Dataset entries
☆ ☆ ☆ ☆ ☆

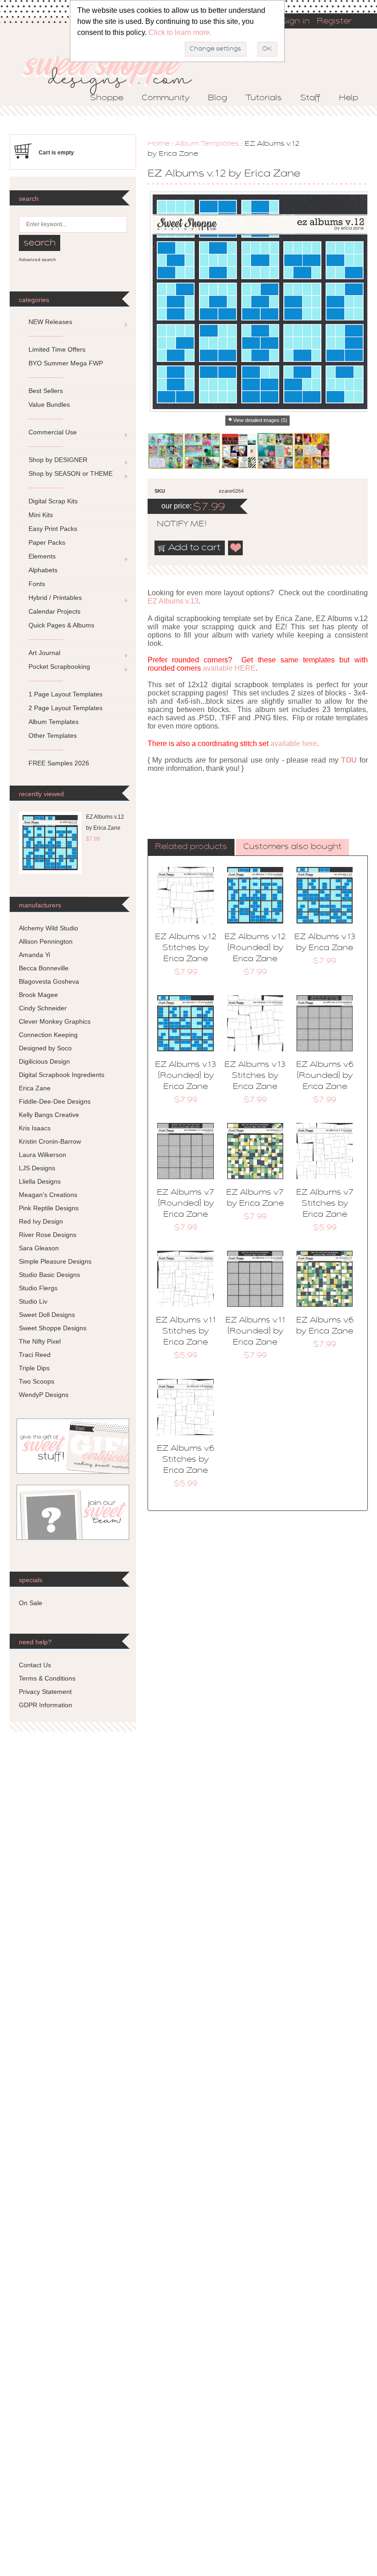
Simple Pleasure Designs (55, 1261)
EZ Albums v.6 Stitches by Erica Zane (185, 1460)
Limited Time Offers (57, 349)
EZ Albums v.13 (173, 601)
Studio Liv (33, 1301)
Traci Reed (35, 1354)
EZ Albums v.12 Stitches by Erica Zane (185, 948)
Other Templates (53, 735)
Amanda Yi (34, 954)
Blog (217, 98)
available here (293, 743)
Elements (42, 556)
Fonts (37, 583)
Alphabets (43, 570)
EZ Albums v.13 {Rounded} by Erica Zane (185, 1076)
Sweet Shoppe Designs (52, 1328)
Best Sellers (46, 390)
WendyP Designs (44, 1394)
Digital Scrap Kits (53, 501)
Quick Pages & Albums (61, 625)
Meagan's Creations (48, 1194)
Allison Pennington (46, 941)
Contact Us (35, 1665)
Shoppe (106, 98)
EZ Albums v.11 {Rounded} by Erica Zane (255, 1331)
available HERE (229, 668)
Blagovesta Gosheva (49, 981)
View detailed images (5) (260, 420)
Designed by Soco (45, 1048)
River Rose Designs (47, 1234)
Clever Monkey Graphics (55, 1021)
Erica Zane (35, 1088)
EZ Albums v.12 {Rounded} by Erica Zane (255, 948)
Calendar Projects (54, 611)
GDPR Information (45, 1705)
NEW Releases (50, 321)
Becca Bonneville (44, 968)
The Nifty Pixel (40, 1341)
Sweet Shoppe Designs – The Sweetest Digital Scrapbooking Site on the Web (115, 72)
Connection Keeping (48, 1034)
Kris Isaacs (35, 1128)
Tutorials (264, 98)
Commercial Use (53, 432)
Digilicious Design (44, 1061)
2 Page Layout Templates (66, 708)
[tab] (191, 847)
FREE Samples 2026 (59, 763)
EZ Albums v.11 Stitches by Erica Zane (186, 1331)
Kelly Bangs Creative (49, 1114)
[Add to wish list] (236, 548)
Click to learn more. (180, 32)
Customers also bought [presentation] (292, 847)
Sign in (295, 21)
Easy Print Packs (53, 528)
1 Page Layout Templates (66, 694)
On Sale (30, 1603)
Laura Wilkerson (42, 1154)
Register (334, 21)
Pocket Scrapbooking (59, 666)
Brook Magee (38, 994)
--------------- (46, 335)
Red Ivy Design (41, 1221)
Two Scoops (36, 1381)
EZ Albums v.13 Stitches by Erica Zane (255, 1076)
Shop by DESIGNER (58, 459)
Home (159, 144)
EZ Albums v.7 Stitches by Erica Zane (325, 1204)
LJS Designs (37, 1168)
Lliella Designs (40, 1181)
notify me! (174, 524)
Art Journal (44, 652)
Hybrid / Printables (55, 597)
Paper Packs (47, 542)
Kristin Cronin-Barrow (50, 1141)
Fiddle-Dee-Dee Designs (55, 1101)
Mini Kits (41, 515)
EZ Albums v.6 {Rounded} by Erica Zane (325, 1076)
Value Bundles (49, 404)
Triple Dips (34, 1368)
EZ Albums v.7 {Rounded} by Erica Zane (185, 1204)
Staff (310, 98)
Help (348, 98)
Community (165, 98)
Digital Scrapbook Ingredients (61, 1074)
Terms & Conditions (47, 1678)
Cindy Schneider (43, 1008)
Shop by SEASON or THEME (71, 473)
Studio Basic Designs (49, 1274)
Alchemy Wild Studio (48, 928)
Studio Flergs (38, 1288)
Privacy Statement (45, 1691)
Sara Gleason (39, 1248)
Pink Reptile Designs (49, 1208)
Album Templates (207, 144)
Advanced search (37, 259)
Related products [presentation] (191, 847)
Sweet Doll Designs (47, 1314)
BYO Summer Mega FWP (66, 363)
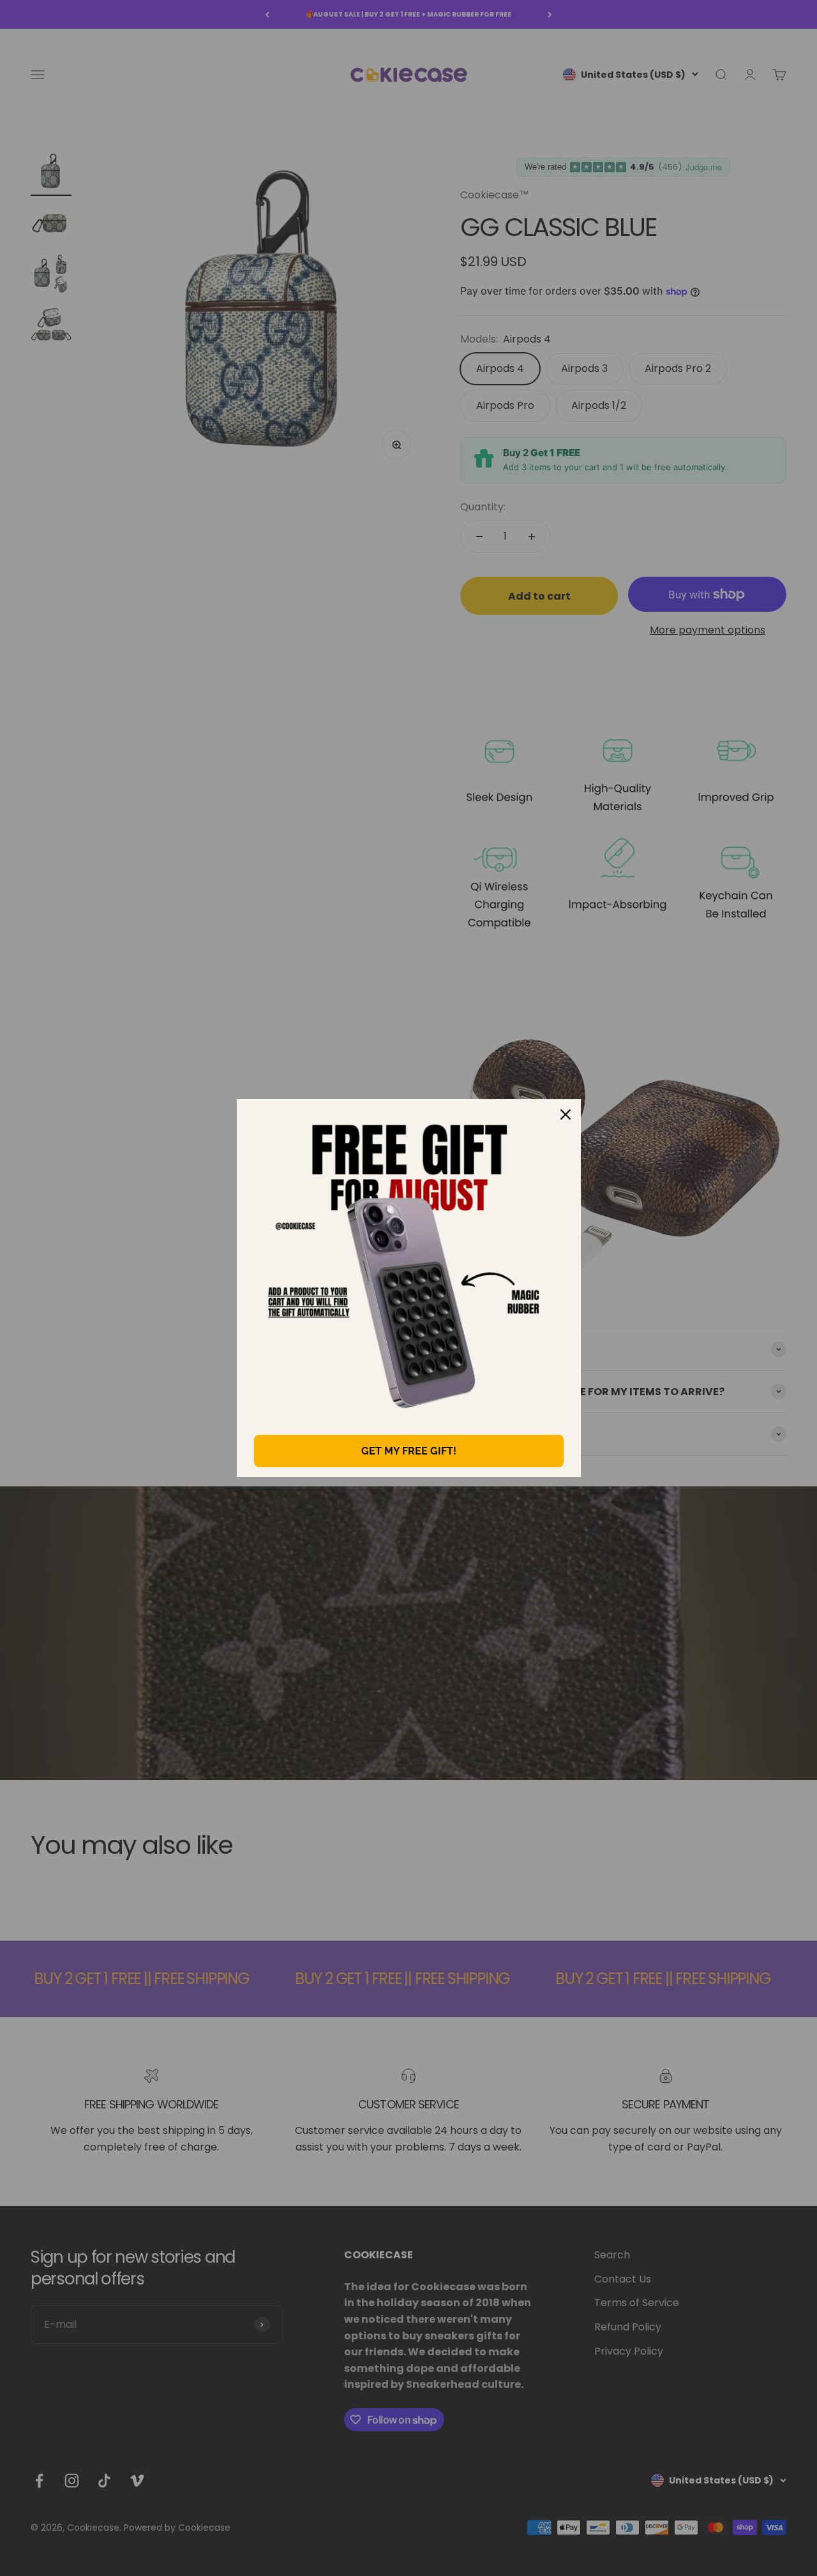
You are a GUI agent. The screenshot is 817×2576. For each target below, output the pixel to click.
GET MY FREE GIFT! (408, 1451)
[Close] (565, 1114)
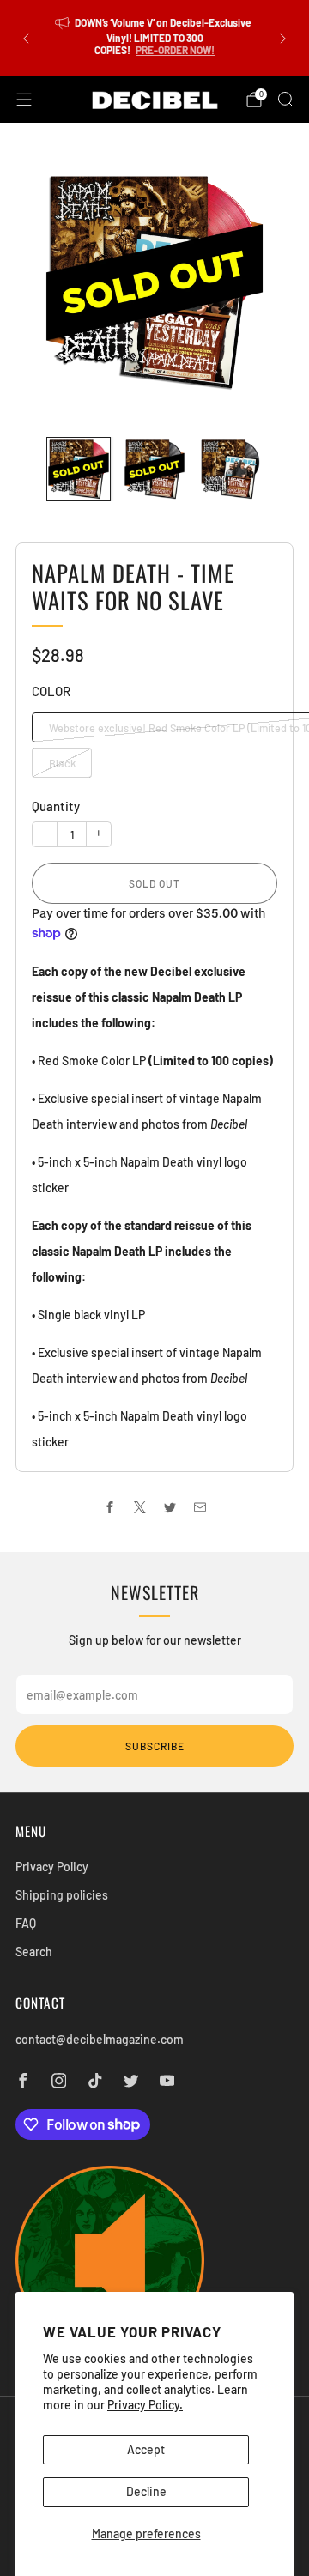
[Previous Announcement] (25, 38)
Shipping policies (61, 1895)
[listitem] (154, 38)
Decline (146, 2491)
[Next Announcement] (283, 38)
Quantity (56, 806)
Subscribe (155, 1746)
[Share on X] (139, 1507)
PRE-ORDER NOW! (175, 50)
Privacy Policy (51, 1866)
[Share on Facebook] (109, 1507)
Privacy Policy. (145, 2404)
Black (62, 763)
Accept (146, 2449)
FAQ (25, 1923)
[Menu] (24, 99)
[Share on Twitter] (170, 1507)
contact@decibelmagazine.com (99, 2039)
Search (33, 1951)
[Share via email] (200, 1507)
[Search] (285, 98)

☆ ☆ ☆ ☆ ☆

Activity
Scan the entries above for the word "Sweet", then copy every line in which it occurs.

Written response
Sweet Shoppe Designs (52, 1328)
Sweet Shoppe Designs – The Sweetest Digital Scrapbooking Site on the Web (115, 72)
Sweet Doll Designs (47, 1314)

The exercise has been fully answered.